Within the records below, reproduce without change the lines from the line that has "Expand the More dropdown menu" through the line that has "Tap the Priority", and only those.

[Collected data]
=== Section Start ===

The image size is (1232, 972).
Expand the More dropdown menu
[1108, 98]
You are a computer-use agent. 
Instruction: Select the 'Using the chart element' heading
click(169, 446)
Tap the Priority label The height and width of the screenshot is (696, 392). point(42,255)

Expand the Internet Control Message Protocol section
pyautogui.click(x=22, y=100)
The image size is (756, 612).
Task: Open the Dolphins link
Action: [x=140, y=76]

=== Section End ===
=== Section Start ===

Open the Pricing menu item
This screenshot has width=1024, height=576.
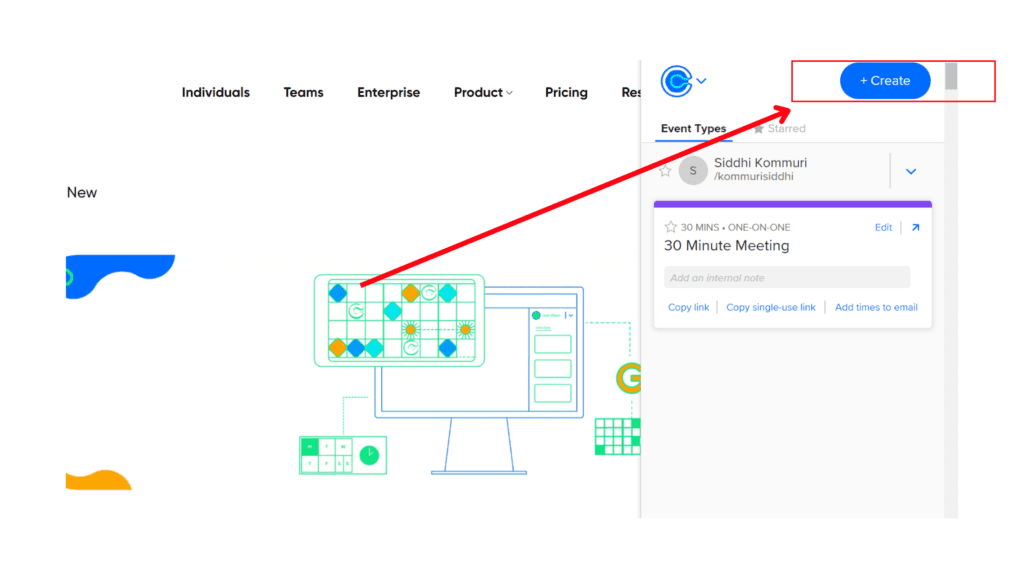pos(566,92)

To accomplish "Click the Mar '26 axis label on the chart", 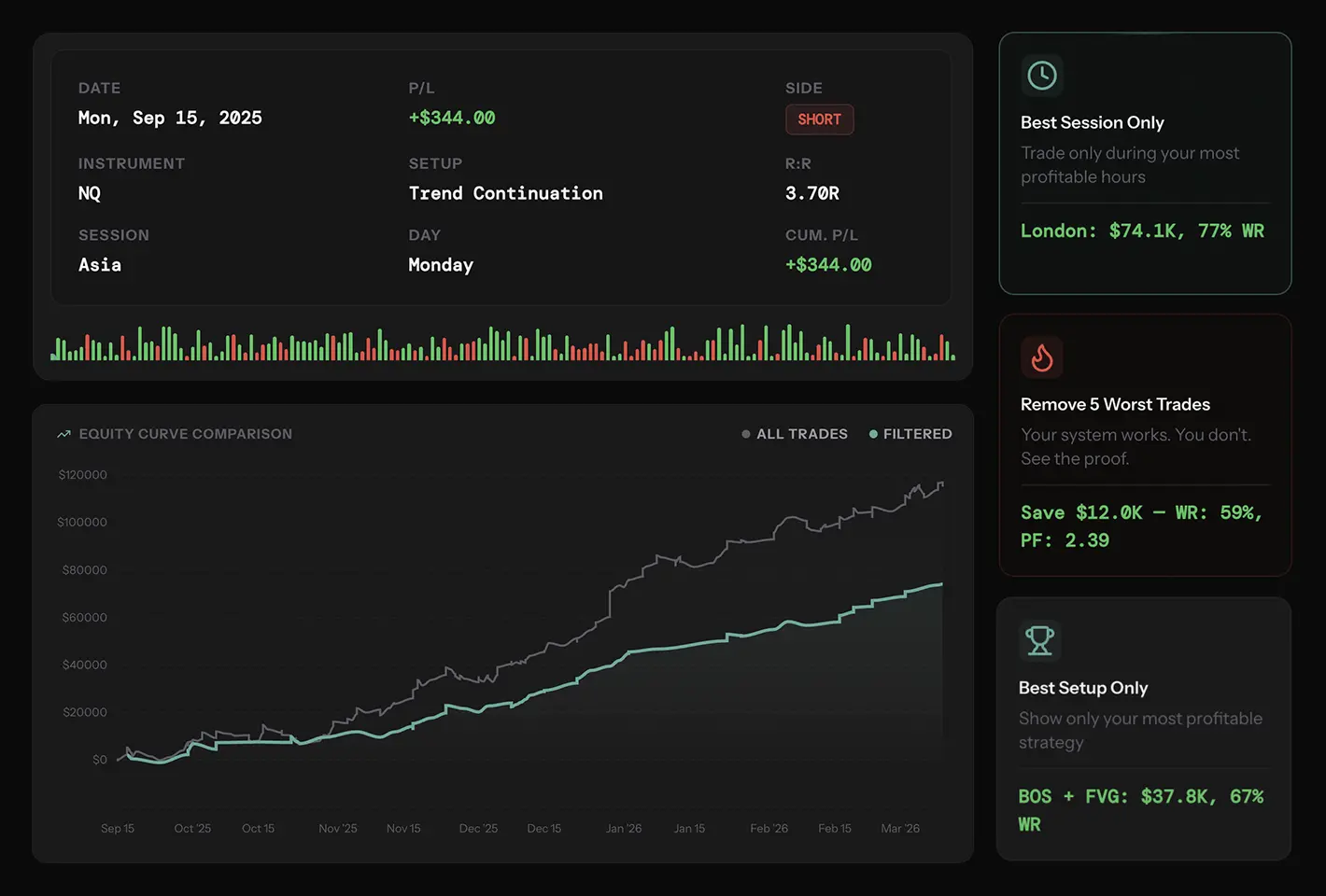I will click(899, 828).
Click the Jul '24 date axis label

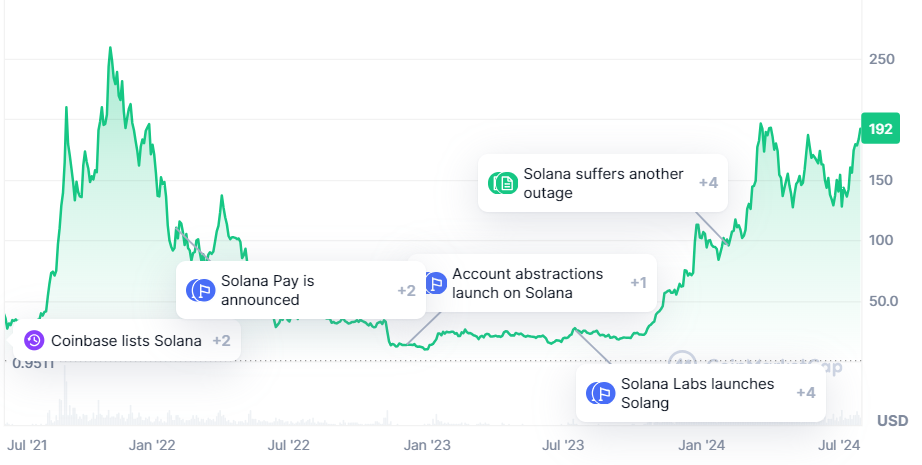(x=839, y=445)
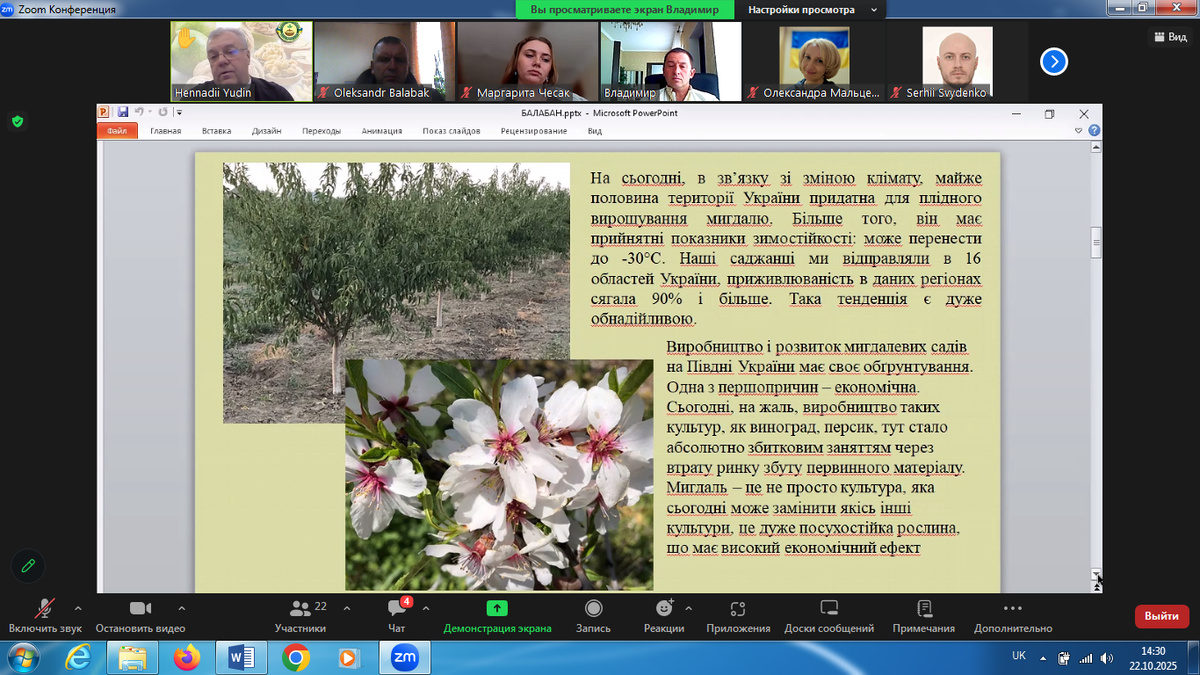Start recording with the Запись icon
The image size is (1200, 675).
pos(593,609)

=== Section End ===

| Output of the exercise |
Expand the More dropdown menu
[1108, 98]
You are a computer-use agent. 
Instruction: Select the 'Using the chart element' heading
click(169, 446)
Tap the Priority label The height and width of the screenshot is (696, 392). point(42,255)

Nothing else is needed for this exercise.